In 2019, Danish media had a total revenue of just over DKK 30 billion, while the number of employees counted in man-years amounted to just over 18,000. Thus, compared with 2016, revenue remained at the same level, while employment decreased by almost 5 per cent.
This is according to a new report on revenue and employment in Danish media companies, published in Danish under the title Omsætning og beskæftigelse i danske medievirksomheder [Revenue and employment in Danish media companies].
TV & streaming the largest on the market
Based on Danish media's total revenue in 2019, TV and streaming services accounted for 45 per cent, followed by written news and current affairs media with 25 per cent (Figure 1).

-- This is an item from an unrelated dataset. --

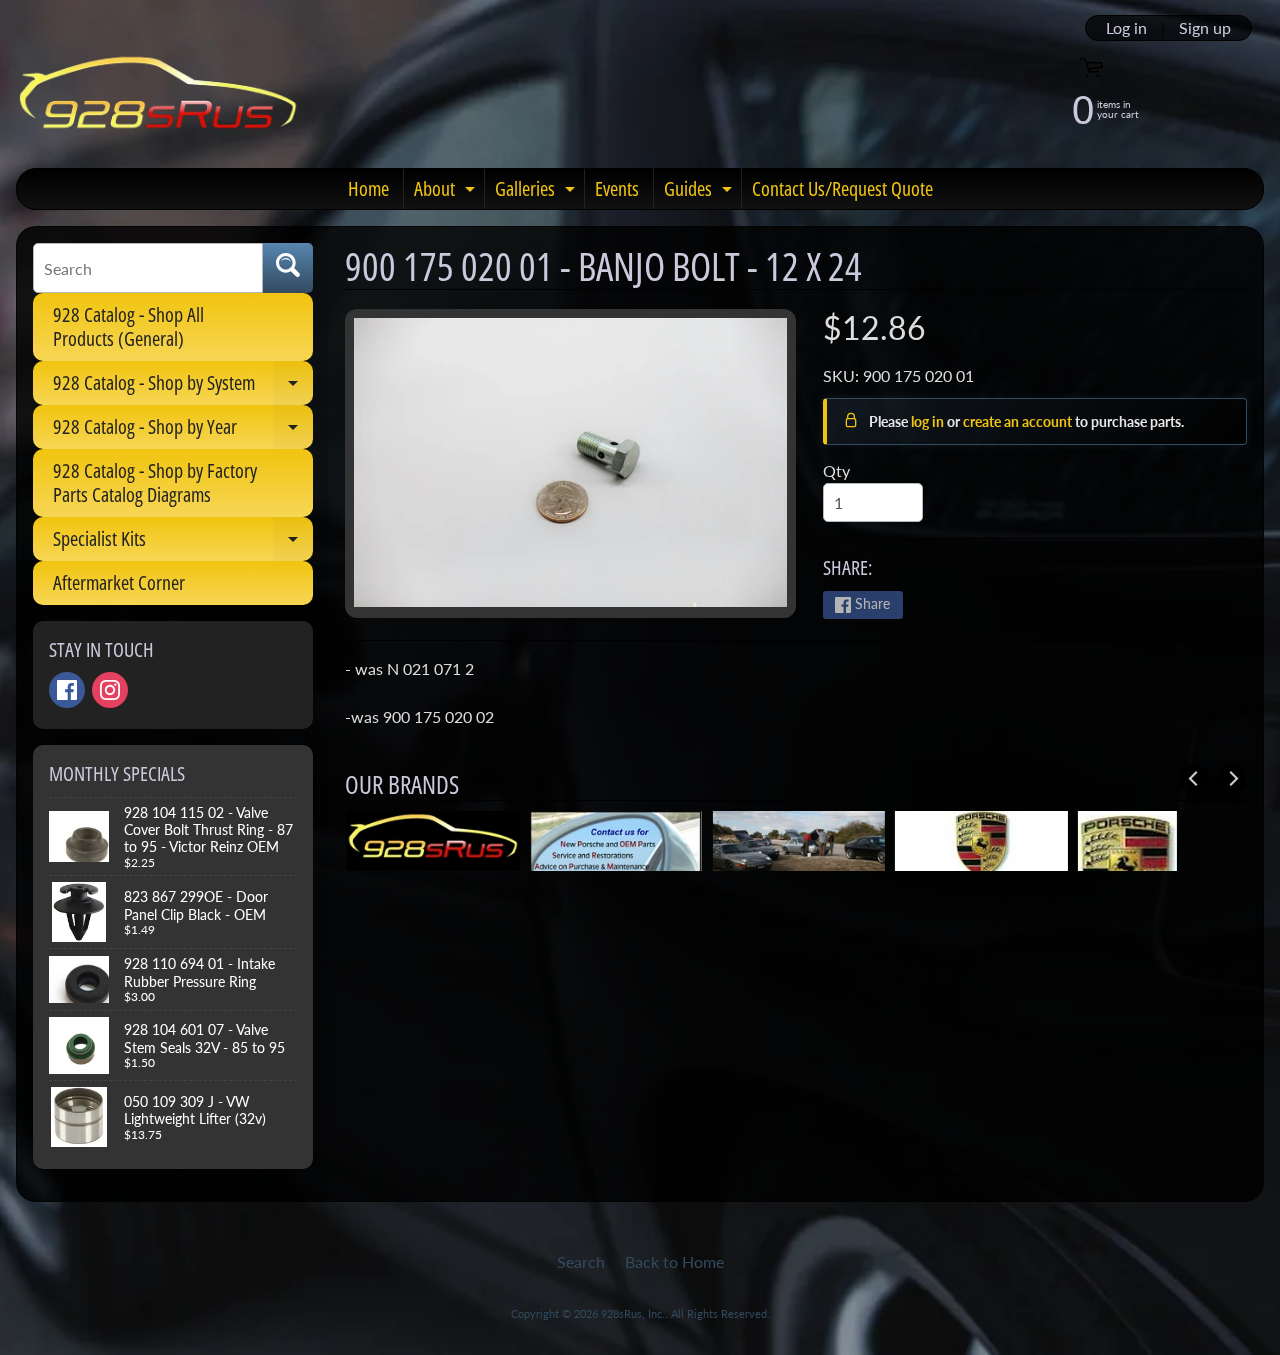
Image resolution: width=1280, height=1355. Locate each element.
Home (368, 188)
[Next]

During the years 2016–2019, revenues for TV and streaming services increased by 4 per cent, while the written news and current affairs media decreased by 9 per cent.
Regional and local news media were hit hardest. Their total revenues and number of man-years decreased by 16 per cent during the same period. This while pure digital written news and current affairs media increased both revenues and the number of man-years by more than 50 per cent.
One-third of sales to foreign-owned media
In 2019, Danish-registered media companies with foreign owners accounted for almost a third, approximately DKK 10 billion, of the media industry revenue (Figure 2).
Examples of companies in this category are Denmark's largest commercial radio company Bauer (owned by German Bauer Media Group), NENT Group with Viaplay and the TV3 channels (Swedish NENT), Discovery Networks (American Discovery), TV producers such as Mastiff and Metronome (French Banijay), Berlingske Media (Belgian DPG Group) and Børsen (Swedish Bonnier).
Among Danish-owned media operations, the largest groups – those with a turnover of more than DKK 400 million per year – account for 38 per cent of total sales. Examples are the Egmont Group, TV 2, JP/Politikens Hus and Aller Media.
Smaller Danish-owned operations with an annual turnover of less than DKK 400 million account for 14 per cent, while publicly funded media operations – the largest of which is Danmarks Radio – account for 16 per cent of sales.
About the report: Based on data from Statistics Denmark, the study sheds light on revenue and the number of employees in content-based Danish-registered media companies. Global media operations such as Google, Facebook or Netflix are not included. The analysis covers the industries’ "TV and streaming", "Written news and current affairs media", "Publishers", "Magazines", "Film producers", "TV producers", "Radio and podcast" and "Record companies". The report is published as part of the Danish Ministry of Culture’s reporting on media development in Denmark (summary in English available on the site).